The stars above are obscured as the clouds and steam freshly expelled from the earth's bowels streak across the midnight blue. Pristine quiet's broken only by a faint gurgling and occasional hiss from where we know the geyser gapes open in the night. It makes its presence even more apparent with more gurgles and rumbles and hissing and, finally, with a surging tower of water and gas. I can't see it clearly, but I'm sure it's beautiful. This assumption's confirmed the next morning, when we visit the spout in the icy and light blue morning. A few more people are standing on the boardwalk around the geyser, but not many. We humans are outnumbered by bison, about a dozen-and-a-half of which are munching on brush that manages to grow within geyser's gaseous aura. The beasts take no notice when Old Faithful erupts a few feet away. They're just having their breakfast and, in some cases, defecating while doing so. They give a steaming shit and nothing more.
We head to Yellowstone Lake, a massive basin that sits at 7,732 feet atop the continental divide, placement that gives Yellowstone Lake some queer properties. Water on the West flows east, eventually meeting up with the Mississippi River and the Gulf of Mexico, while water on the East flows toward the placid Pacific.
Frozen over in the winter, the only sign that there is even a lake there is the break in the tree line, where only a massive, 136-square mile snow field practically begs for the making of snow angels. I happily comply, even though my muscles are sore from the night before. Prior to our rendezvous with Old Faithful, a few of us decided to check out the modest ice rink at Snow Lodge, the only one of Yellowstone's resorts to stay open in the winter. Our go-round on the ice was a big moment for this writer. I've never ice skated, mostly for fear of falling and having my fingers sliced off by a passerby's blades. But I'm learning not to live in fear, so decided to give it a go, and it was a rough one. I'm tall, gangly and all limbs. My center of gravity's far too high for anything resembling grace on ice. And I wasn't entirely free of fear, but I did it, and I'm told I did very well when skating toward the rink's exit.

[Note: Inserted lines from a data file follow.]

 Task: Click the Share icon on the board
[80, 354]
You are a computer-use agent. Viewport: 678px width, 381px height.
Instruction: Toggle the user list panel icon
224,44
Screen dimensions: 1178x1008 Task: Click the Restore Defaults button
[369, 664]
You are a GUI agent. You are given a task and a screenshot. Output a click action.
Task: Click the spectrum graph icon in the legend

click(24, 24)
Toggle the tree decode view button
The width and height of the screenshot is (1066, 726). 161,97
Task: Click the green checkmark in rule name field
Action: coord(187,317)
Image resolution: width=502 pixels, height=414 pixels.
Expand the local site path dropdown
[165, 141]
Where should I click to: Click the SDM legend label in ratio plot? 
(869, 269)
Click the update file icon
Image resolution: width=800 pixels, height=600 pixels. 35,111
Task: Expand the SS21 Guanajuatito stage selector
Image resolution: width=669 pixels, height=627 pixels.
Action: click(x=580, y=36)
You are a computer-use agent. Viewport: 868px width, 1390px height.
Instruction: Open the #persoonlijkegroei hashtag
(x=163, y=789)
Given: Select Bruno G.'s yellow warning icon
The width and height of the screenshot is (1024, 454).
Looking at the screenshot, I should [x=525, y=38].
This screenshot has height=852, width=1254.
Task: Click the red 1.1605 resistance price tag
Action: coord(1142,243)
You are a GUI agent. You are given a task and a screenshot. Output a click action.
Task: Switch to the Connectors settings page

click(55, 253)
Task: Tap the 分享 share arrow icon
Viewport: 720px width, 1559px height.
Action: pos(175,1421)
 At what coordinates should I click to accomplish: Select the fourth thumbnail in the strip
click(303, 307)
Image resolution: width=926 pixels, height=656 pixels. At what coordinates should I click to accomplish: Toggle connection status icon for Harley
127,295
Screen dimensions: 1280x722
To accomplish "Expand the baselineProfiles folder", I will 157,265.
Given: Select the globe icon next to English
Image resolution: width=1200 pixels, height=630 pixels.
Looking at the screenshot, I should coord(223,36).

Later, as we head out of the park, I gaze again at the tree line, seeing not only the burnt husks but the burgeoning trees, the determined upstarted growing into the space eviscerated 25 years ago and I remember something Kurt the naturalist said. It seems like common sense now, but no one knew at the time that those Wyoming wild fires of 1988 helped save the forests. The old growth had to be cleared out for the new. It's in part because of that fire that national parks now have controlled burns. Incineration is essential for survival. Without that volcanic eruption 640,000 years ago, there would be no Yellowstone, no land for the mule deer and otters and you and me.
On my last night in Wyoming, back at the Spring Creek Ranch, I took a short stroll under the stars. I wanted to see them one final time before heading back to New York City, where they're endangered. Orion and his belt were up there, and so were the dippers, big and little. And if my rudimentary astronomy can be trusted, I saw Gemini. Or one of half-of it, at least. I felt lost in it all, so small and insignificant: the emotions appropriate for staring into such an abyss. Then, in another part of the expansive sky, a strange star caught my eye. Did it flicker with recognition? I don't think so, no, but it made me think about how thankful I am to know nightfall. Without darkness, there would be no stars at all.